Two weeks ago agents went to the home of Iranian Mehdi Hajati, a Shiraz City Councilman, and took him to prison for advocating religious tolerance. Another Councilman, Mehdi Moghaddari, was suspended from his seat for six months for defending Councilman Hajati on social media.
Ninety-four percent of Iran’s 82 million citizens are Twelver Shi’a Muslim and four percent are Sunni Muslim. Although the majority of the Muslim world today is Sunni, Iran is the largest and most populous Shi’a-majority state in the world. The constitution bans the parliament from passing laws contrary to Islam and states there may be no amendment to its provisions related to the “Islamic character” of the political or legal system or to the specification of Shia Ja’fari Islam as the official religion.

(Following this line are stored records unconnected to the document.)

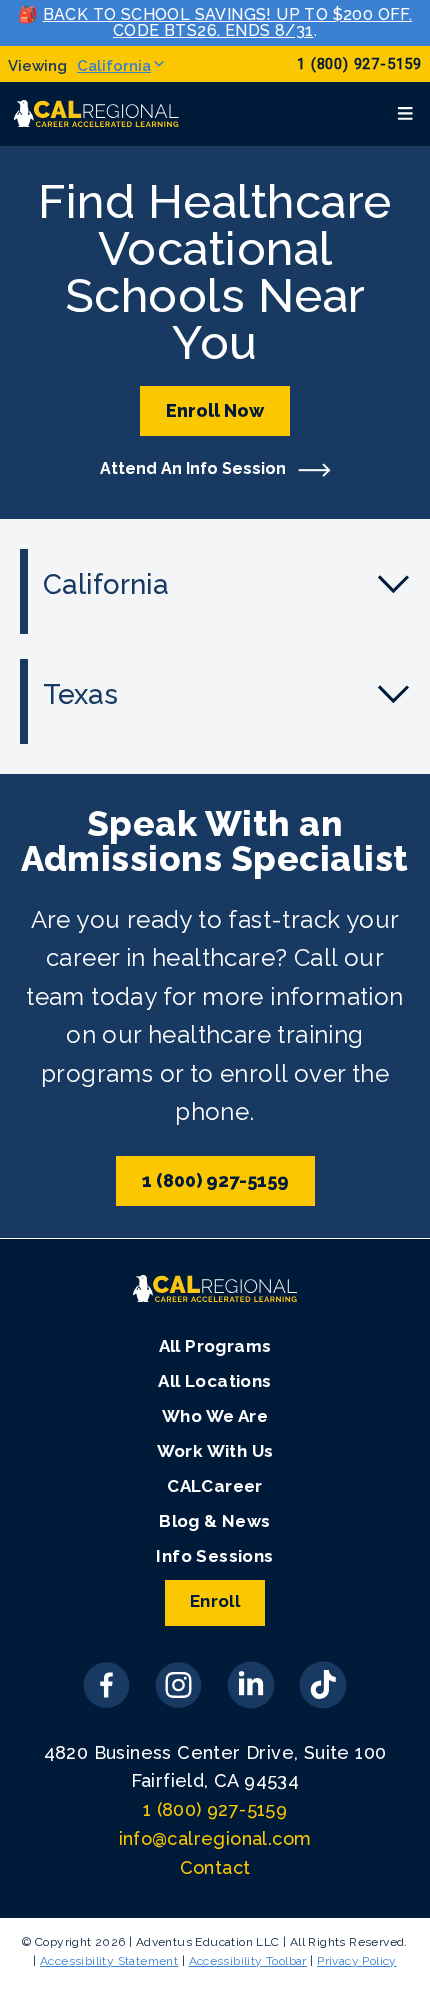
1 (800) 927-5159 (359, 64)
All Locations (214, 1381)
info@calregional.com (215, 1838)
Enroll (215, 1601)
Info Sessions (214, 1556)
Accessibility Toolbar (248, 1961)
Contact (215, 1867)
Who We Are (215, 1416)
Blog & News (214, 1521)
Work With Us (215, 1451)
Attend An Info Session (195, 468)
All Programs (215, 1346)
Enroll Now (215, 410)
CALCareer (215, 1486)
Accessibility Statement (109, 1961)
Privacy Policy (357, 1961)
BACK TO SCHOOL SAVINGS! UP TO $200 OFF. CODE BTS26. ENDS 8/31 (228, 22)
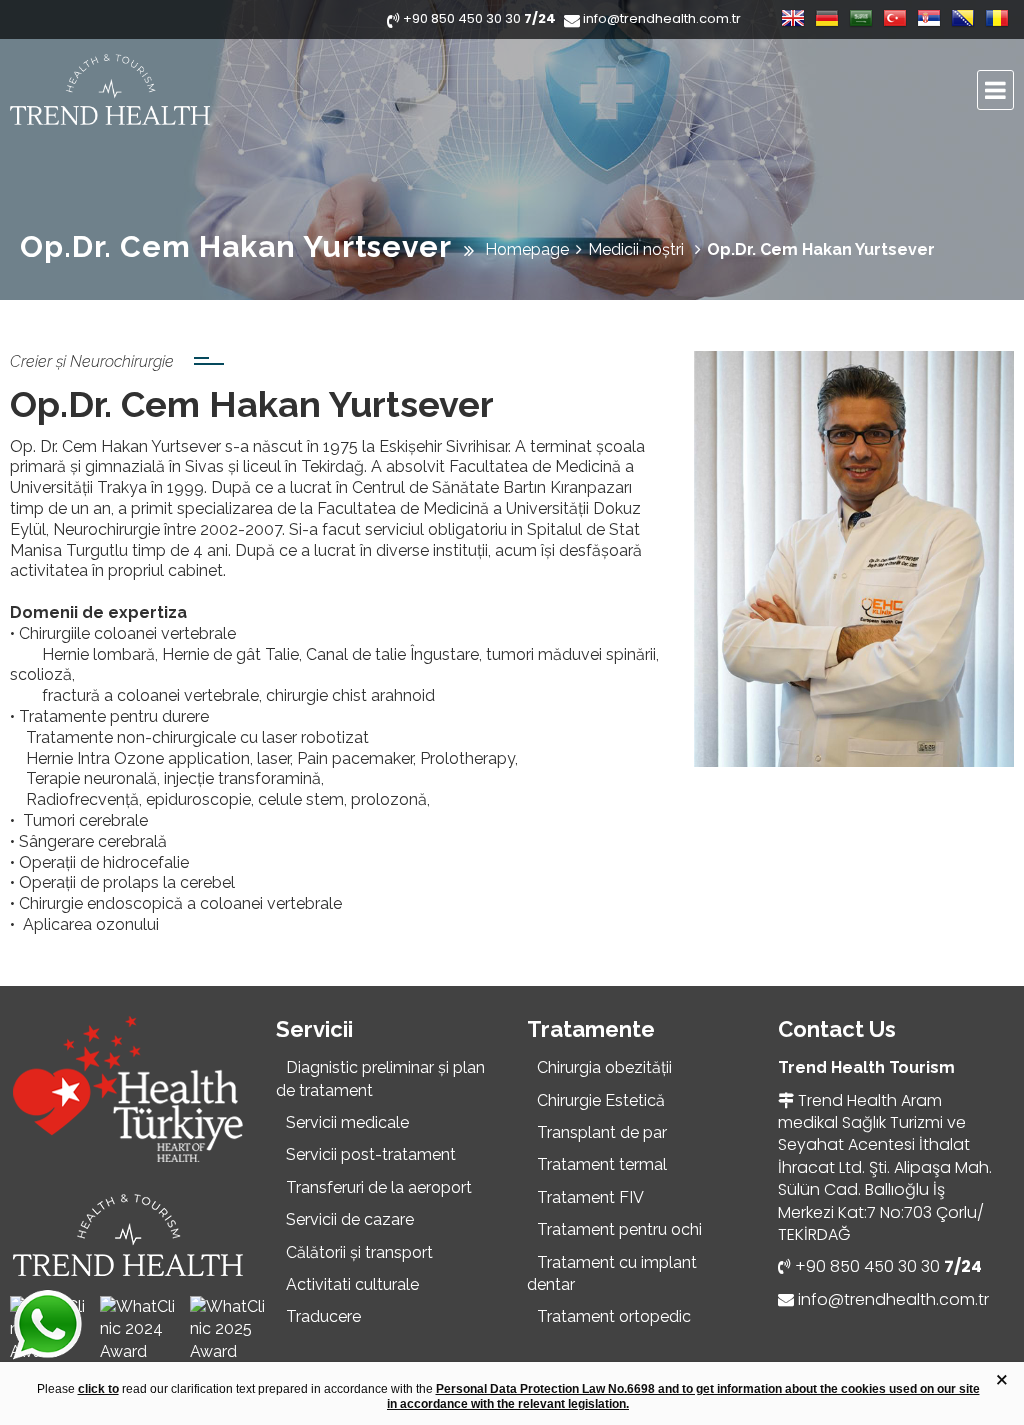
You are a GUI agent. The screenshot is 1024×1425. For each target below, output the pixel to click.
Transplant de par (602, 1132)
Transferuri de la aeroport (379, 1187)
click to (98, 1389)
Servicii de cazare (350, 1219)
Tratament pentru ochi (619, 1229)
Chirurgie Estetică (601, 1100)
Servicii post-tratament (371, 1154)
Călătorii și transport (359, 1252)
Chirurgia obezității (604, 1067)
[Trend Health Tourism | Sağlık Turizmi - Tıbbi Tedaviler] (185, 90)
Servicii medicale (347, 1122)
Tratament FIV (590, 1197)
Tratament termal (602, 1164)
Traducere (323, 1316)
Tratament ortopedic (614, 1316)
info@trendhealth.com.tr (893, 1299)
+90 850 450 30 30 (888, 1266)
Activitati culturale (352, 1284)
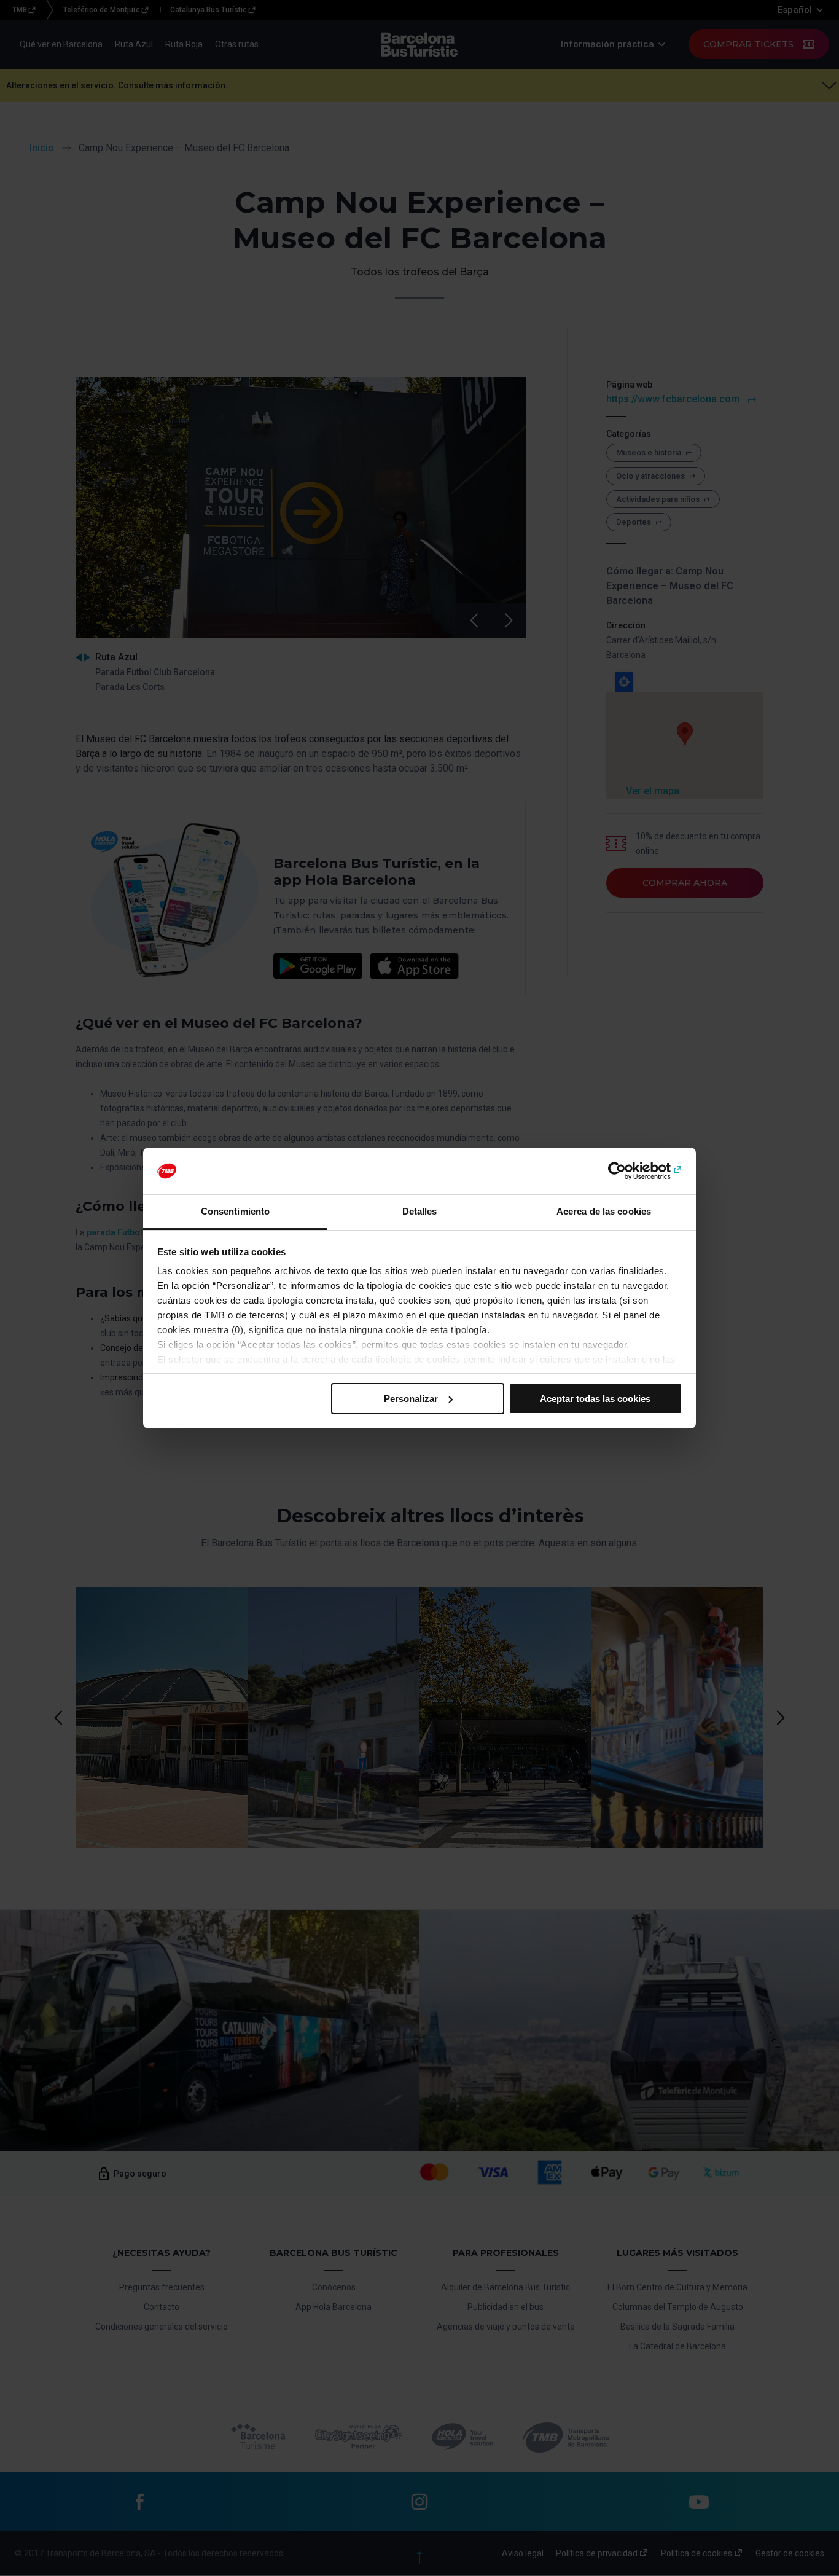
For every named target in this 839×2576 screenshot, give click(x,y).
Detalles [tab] (419, 1211)
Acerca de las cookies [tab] (603, 1211)
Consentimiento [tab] (235, 1211)
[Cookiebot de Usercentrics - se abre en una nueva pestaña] (628, 1171)
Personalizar (411, 1398)
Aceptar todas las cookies (595, 1398)
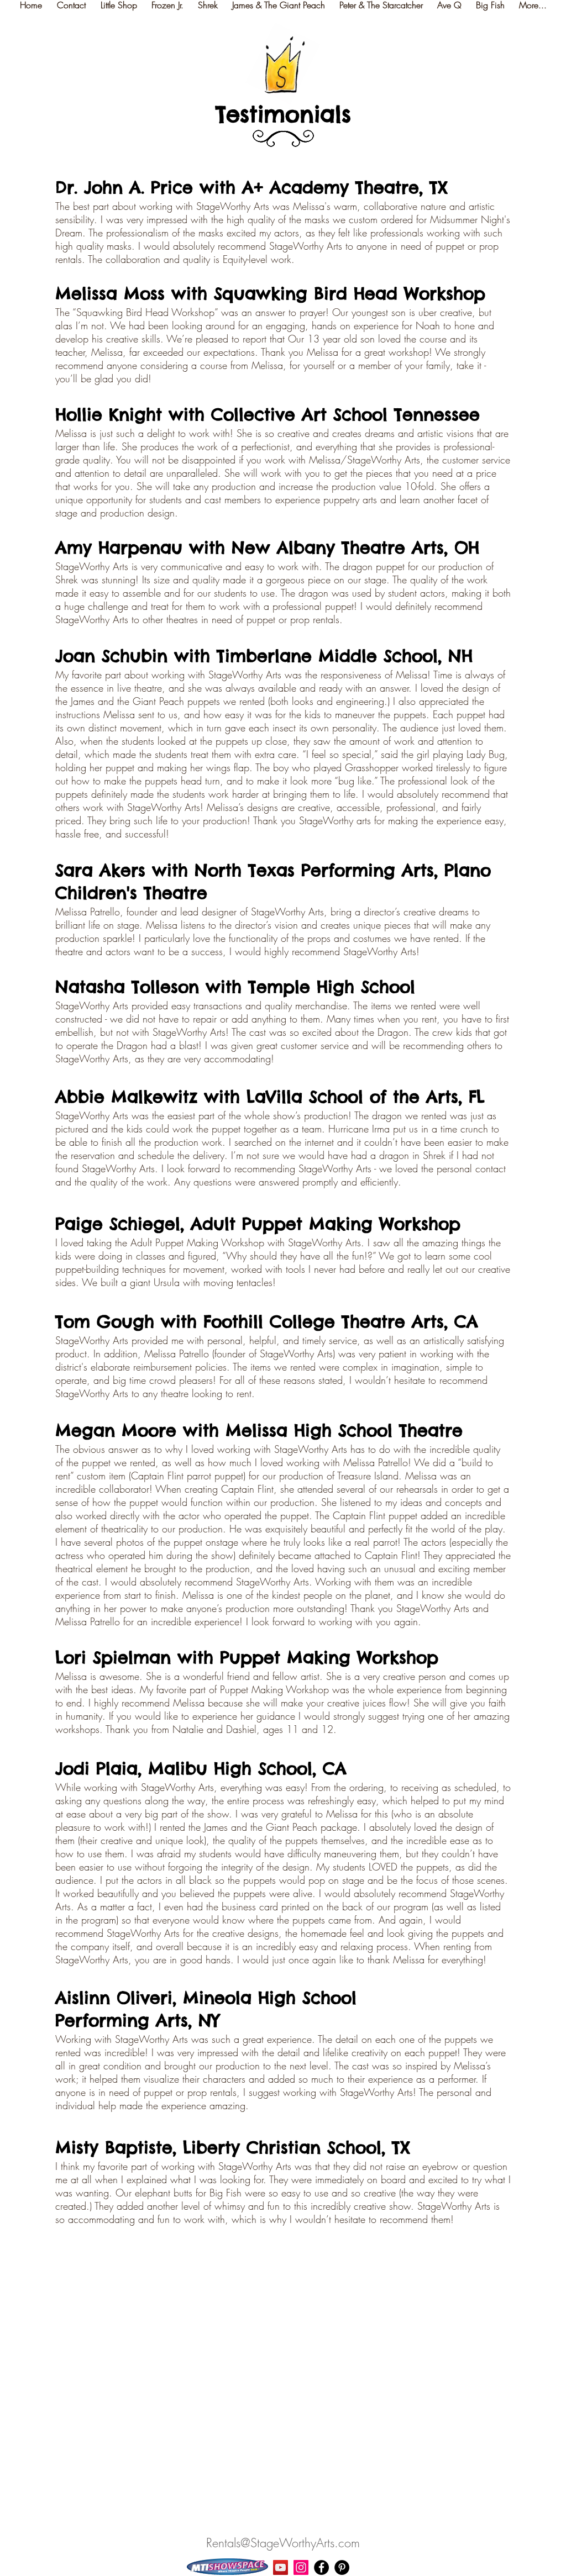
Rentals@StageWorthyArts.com (283, 2543)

Iran’s constitution recognizes Christians, Jews, and Zoroastrians as protected religious minorities who may worship freely. However, thousands of Iranians are subject to discrimination and persecution because of their religious beliefs. Tehran harasses, interrogates and arrests religious minorities. Members of religious minorities also face societal discrimination and harassment, with employers experiencing social pressures not to hire or to dismiss them from their private-sector jobs.
Iran was one of 16 countries the U.S. State Department designated as a Country of Particular Concern based on conditions in 2018. The United States Commission on International Religious Freedom 2019 report says conditions in Iran worsened last year, with escalated government targeting of non-Shi’ite Muslims and other religious minorities of Baha’is, Christians, Jews, and Zoroastrians.
For example, minority Sunni Muslims wanted to build an official mosque in the Iranian capital last year, but Tehran rejected repeated requests. And some Sunni clerics were targets of violence.
One of the most vulnerable minorities are Iran’s estimated 300,000 Bahai’s. They regularly face arbitrary detention, harassment and imprisonment because the Iranian government does not recognize the Baha’i faith as a religion.
Jews living in Iran continue suffer through a public environment dominated by anti-Semitism and Holocaust denial.
Arrest of Christians escalated dramatically last year. Open Doors USA estimates that there are 800,000+ Christians living in Iran. Converts from Islam to Christianity bear the brunt of Christian persecution in Iran.
Even though Armenian and Assyrian Christians are recognized and protected by Iran, they are treated as second-class citizens and are not allowed contact with Muslim background Christians. They are also not allowed to conduct church services in the national language. Last month intelligence agents in Iran stormed a 100-year-old historic church belonging to The Assyrian Presbytery, changed the locks, tore down the cross from the church tower, and ordered the church closed. The Assyrian people are no longer allowed to hold worship services there.
Article 18, an independent NGO seeking to promote and increase awareness of the right to religious freedom among Iranians, reports that many churches owned by Protestants have been confiscated in Iran. And last year several house churches were raided including arrests of entire congregations. Most recently a house church leader was arrested because of peaceful assembly with other Christians. She was put in solitary confinement for 40 days and has been transferred from a smaller jail to a prison where infidels (a convert from Islam to Christianity) are housed. The emotional and psychological abuse inflicted during incarceration attempts to “break” her.
USCIRF’s 2019 report urges the U.S. government to speak out frequently at all levels about “severe religious freedom abuses” in Iran; to freeze the assets of Iranian officials responsible for such abuses and bar their entry into the U.S.; and to press for the release of all prisoners of conscience held in Iran.
USCIRF Commissioner Gary Bauer said, “Sadly, USCIRF’s report shows no progress in Iran at all between last year and this year. Iran continues to persecute various religious minorities including Muslim minorities that don’t agree with its Shi’ite regime. We have asked the Administration and Congress to keep religious liberty and human rights as a central part of our dealings and negotiations with Iran.”